In some of my articles, I engage with questions that relate, directly or indirectly, to media history. My perspective is that the media is not only a historical “witness” that documents reality; but also a cultural and political institution that helps shape collective memory, hierarchies of power, and dominant understandings of leadership and gender. I develop this line of research through two main strands.
1. Media analysis of historical press coverage in the contexts of politics, leadership, power, and gender.
Within this strand, I examine how Israeli newspapers from different periods produced public images of political leaders and contributed to shaping those images over time. Several of my articles focus on the media coverage of former Israeli Prime Minister Golda Meir and on the ways her historical figure was portrayed at different stages of her career, from her tenure as Minister of Labour in the 1950s to the years preceding her death in the late 1970s. In doing so, I analyze how coverage patterns shifted in response to political and social contexts and how gendered assumptions were embedded in the construction of her public image: which traits were attributed to her, what expectations were placed upon her, and what boundaries of public legitimacy were drawn around her as a woman leader. In this context, I also address the ways religious and ultra-Orthodox newspapers covered Golda, with the aim of illuminating historical intersections of gender, religion, and power in Israeli society. I treat the press text as a site in which public norms and attitudes are revealed, maintained, and at times contested.
2. A historical examination of the development of communication technology in the Israeli context.
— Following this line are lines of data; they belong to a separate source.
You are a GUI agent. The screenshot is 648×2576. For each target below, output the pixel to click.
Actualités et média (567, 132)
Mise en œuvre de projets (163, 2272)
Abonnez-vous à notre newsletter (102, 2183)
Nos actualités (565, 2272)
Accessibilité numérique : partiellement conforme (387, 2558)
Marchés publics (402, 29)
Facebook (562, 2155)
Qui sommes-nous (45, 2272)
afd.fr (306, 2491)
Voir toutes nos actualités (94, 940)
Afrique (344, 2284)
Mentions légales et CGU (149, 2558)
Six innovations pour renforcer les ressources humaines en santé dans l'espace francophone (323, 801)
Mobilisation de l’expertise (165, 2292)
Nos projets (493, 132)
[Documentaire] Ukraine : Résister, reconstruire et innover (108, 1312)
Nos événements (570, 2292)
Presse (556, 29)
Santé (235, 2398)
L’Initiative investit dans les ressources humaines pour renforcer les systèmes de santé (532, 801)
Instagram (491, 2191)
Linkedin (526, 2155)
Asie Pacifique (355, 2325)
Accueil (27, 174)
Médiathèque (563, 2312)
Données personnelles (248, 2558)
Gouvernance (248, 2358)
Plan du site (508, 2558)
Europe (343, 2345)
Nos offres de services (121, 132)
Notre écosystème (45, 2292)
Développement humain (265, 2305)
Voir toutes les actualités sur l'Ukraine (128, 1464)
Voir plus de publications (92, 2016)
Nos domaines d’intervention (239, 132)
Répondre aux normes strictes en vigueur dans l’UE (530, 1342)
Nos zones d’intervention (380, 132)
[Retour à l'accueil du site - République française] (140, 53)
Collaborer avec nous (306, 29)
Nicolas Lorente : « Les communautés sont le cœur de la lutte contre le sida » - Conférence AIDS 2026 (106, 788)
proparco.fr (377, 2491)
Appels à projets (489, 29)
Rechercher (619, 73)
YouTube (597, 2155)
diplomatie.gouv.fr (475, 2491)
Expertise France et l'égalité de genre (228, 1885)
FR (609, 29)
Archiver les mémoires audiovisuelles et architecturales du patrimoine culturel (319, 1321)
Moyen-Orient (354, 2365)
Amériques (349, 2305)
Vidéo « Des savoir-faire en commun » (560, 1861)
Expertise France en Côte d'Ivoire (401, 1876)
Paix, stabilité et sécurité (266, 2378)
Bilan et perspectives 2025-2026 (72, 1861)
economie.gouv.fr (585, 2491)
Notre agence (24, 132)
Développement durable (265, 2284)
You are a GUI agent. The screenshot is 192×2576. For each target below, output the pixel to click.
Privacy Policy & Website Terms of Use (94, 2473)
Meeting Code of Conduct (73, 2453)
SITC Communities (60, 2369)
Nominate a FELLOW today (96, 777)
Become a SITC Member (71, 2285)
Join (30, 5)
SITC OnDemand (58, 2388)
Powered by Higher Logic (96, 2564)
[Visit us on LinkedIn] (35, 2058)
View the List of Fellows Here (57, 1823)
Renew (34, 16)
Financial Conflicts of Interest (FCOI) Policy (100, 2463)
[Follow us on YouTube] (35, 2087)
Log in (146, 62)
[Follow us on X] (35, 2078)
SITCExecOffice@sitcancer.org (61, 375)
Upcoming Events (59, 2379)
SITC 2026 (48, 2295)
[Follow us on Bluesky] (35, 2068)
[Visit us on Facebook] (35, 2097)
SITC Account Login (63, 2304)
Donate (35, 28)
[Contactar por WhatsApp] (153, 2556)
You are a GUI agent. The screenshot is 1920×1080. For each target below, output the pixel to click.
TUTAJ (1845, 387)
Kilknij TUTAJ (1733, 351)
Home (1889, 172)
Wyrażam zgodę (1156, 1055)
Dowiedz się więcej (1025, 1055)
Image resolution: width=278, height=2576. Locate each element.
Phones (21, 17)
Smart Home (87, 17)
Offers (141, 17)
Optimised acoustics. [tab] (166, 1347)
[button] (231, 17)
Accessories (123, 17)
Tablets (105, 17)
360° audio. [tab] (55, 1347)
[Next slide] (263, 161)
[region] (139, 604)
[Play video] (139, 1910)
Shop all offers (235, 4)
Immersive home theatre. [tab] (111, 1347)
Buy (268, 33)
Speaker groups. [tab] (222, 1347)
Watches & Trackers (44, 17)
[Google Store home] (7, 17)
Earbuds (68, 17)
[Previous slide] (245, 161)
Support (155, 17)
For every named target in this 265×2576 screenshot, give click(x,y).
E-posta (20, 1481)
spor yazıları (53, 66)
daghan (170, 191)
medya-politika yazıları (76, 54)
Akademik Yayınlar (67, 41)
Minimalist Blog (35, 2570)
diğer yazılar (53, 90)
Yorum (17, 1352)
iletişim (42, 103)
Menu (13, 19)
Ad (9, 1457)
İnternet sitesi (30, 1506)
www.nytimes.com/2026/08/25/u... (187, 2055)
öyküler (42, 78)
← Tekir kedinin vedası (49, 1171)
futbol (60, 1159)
In the second strand, I focus on the evolution of communication technologies and media platforms in Israel and on the ways major public and cultural events can accelerate technological, organizational, and professional change. For example, I studied the historical relationship between the print press and television around the Eurovision Song Contests in Israel in the 1970s and the 1990s. I showed how major media events such as Eurovision functioned as engines of innovation that encouraged cooperation between different media forms, changes in journalistic routines, and breakthroughs in communication infrastructures and technologies. I also highlighted how highly visible and celebratory broadcasts could serve as catalysts for broader historical processes, including the adoption of new technologies in Israel, such as the transition to color television. These developments were not merely "technical" shifts, but culturally and politically consequential turning points.